*** Opening Records for processing ***

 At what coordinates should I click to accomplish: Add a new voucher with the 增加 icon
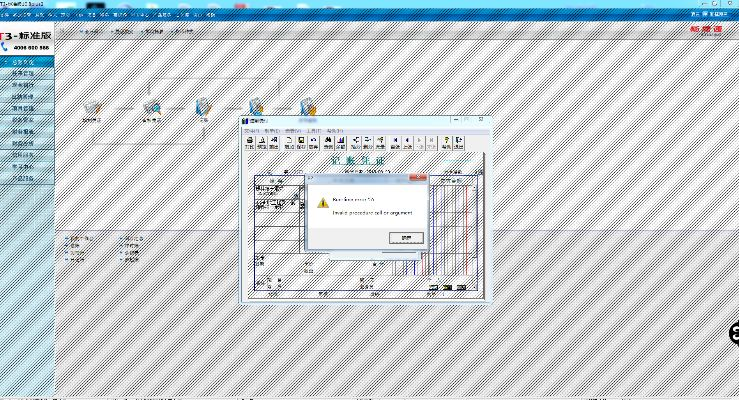289,142

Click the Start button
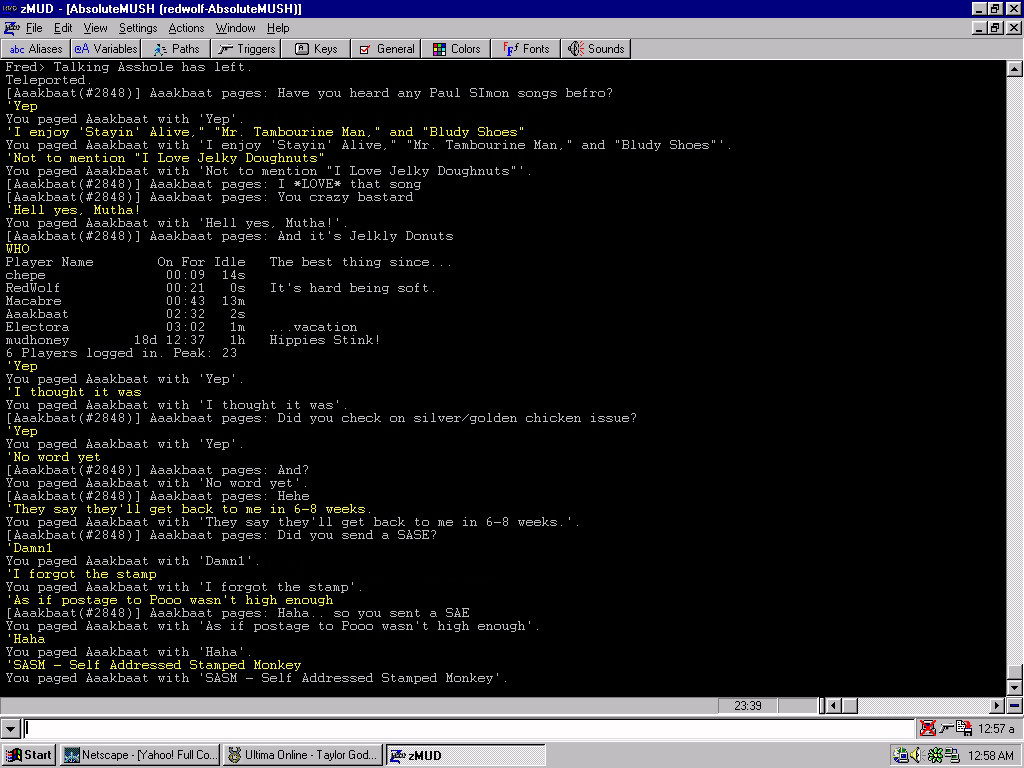click(28, 754)
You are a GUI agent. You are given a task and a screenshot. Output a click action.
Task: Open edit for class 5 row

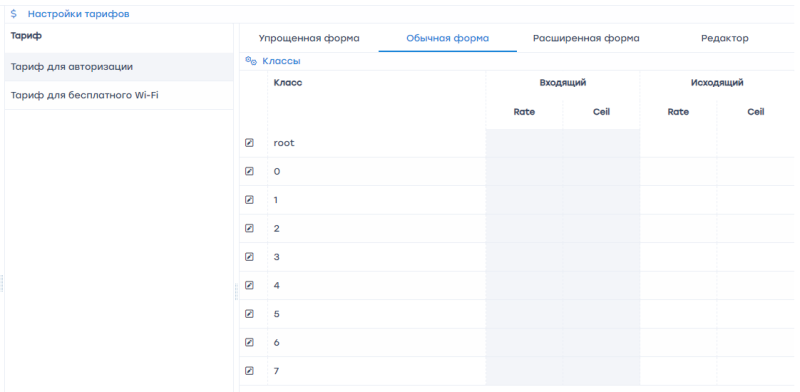pyautogui.click(x=249, y=314)
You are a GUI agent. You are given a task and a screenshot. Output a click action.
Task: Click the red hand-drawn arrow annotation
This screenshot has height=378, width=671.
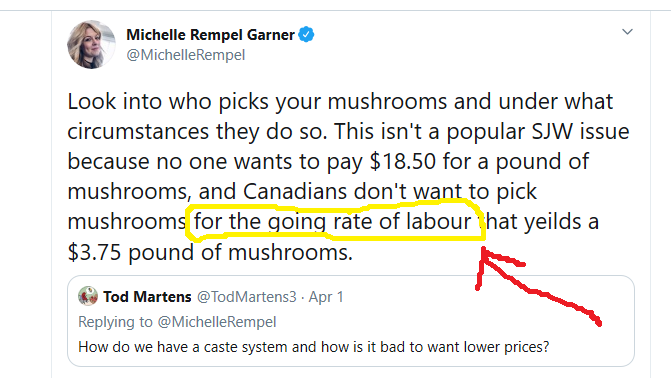pos(538,286)
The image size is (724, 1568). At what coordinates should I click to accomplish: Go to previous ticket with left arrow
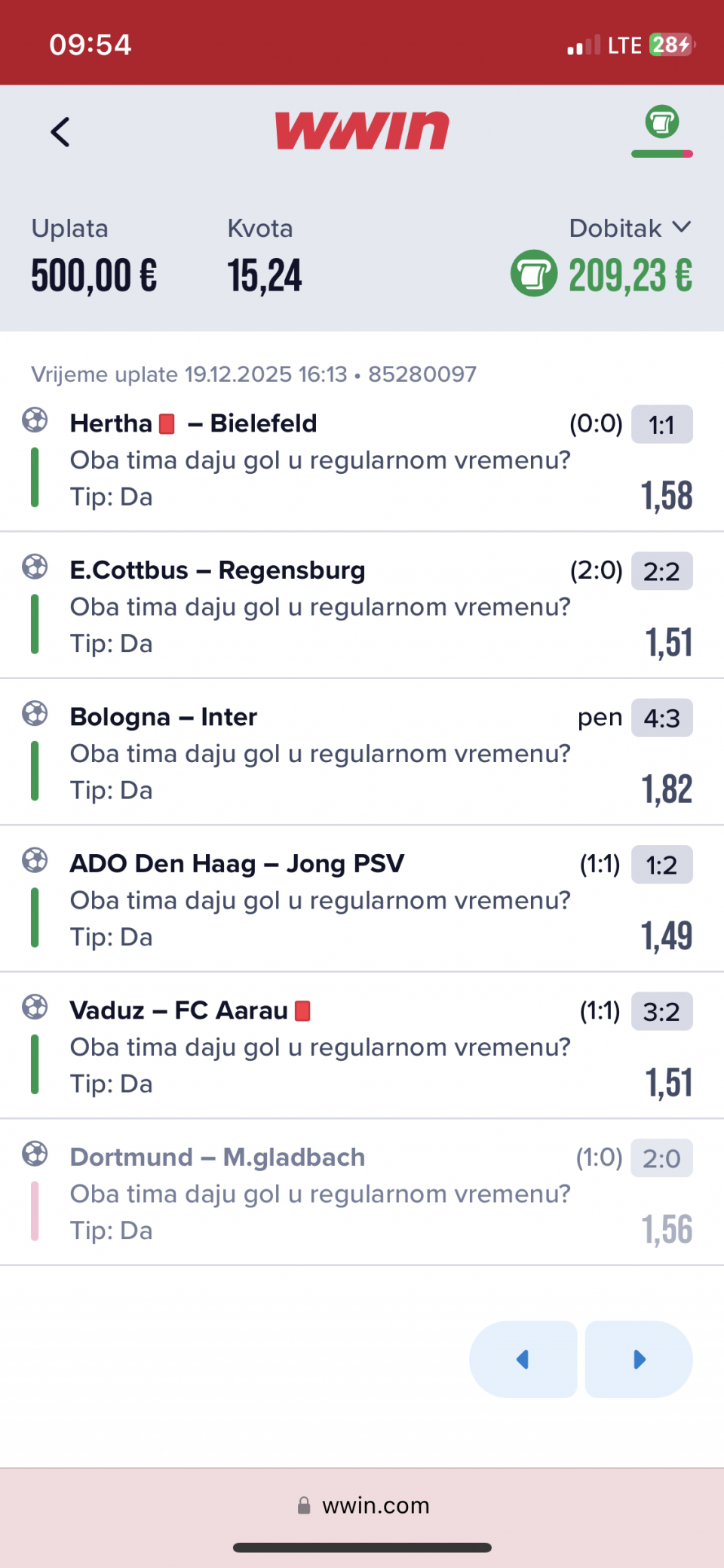click(x=523, y=1359)
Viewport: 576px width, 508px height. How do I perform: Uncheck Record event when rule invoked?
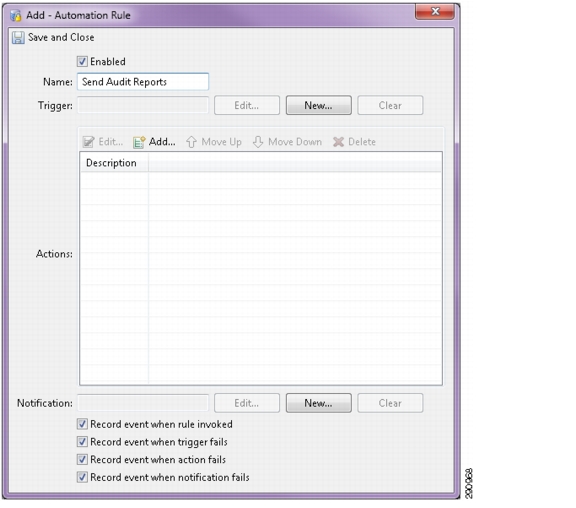click(x=82, y=424)
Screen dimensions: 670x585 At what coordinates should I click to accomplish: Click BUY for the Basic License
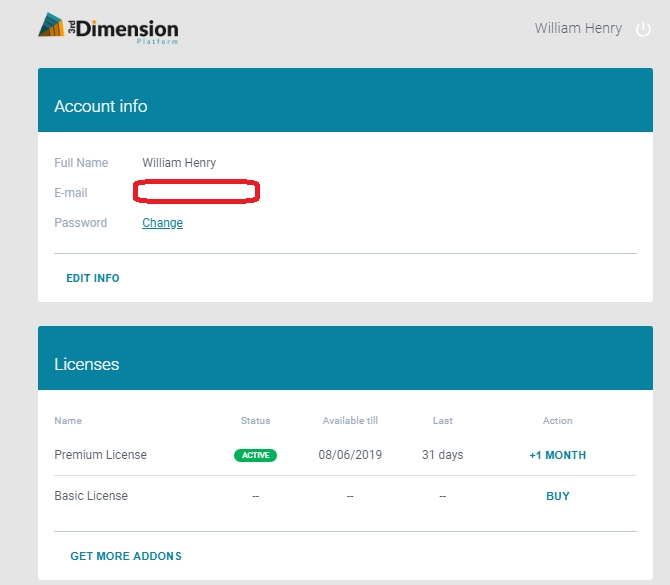point(557,496)
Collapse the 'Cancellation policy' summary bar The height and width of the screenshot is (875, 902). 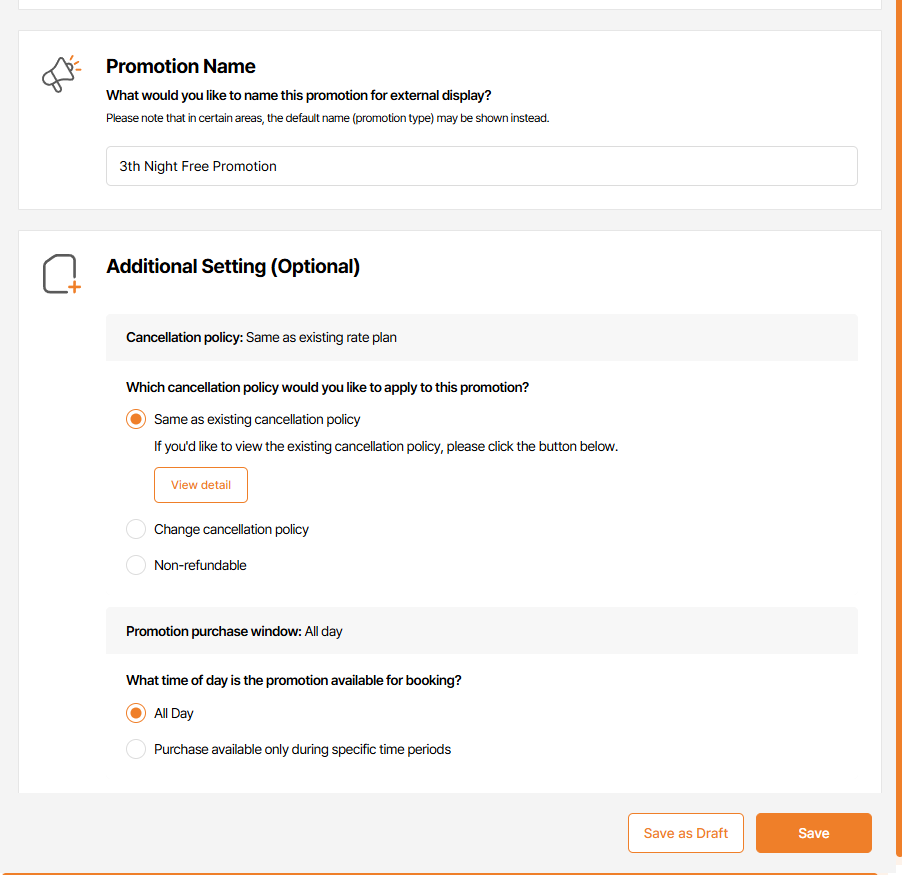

*** Closing Records for processing ***

§ Aim of the exercise
Leave out the pictures, and retype exactly the lines from the one containing "The image size" through the final line of the data.

§ Exercise response
The image size is (724, 1568). At what coordinates should I click to accomplish: Go to previous ticket with left arrow
click(x=523, y=1359)
Viewport: 576px width, 508px height. How do I perform: Uncheck Record event when rule invoked?
click(x=82, y=424)
Screen dimensions: 670x585 At what coordinates should I click to accomplish: Click BUY for the Basic License
point(557,496)
Collapse the 'Cancellation policy' summary bar The height and width of the screenshot is (875, 902). 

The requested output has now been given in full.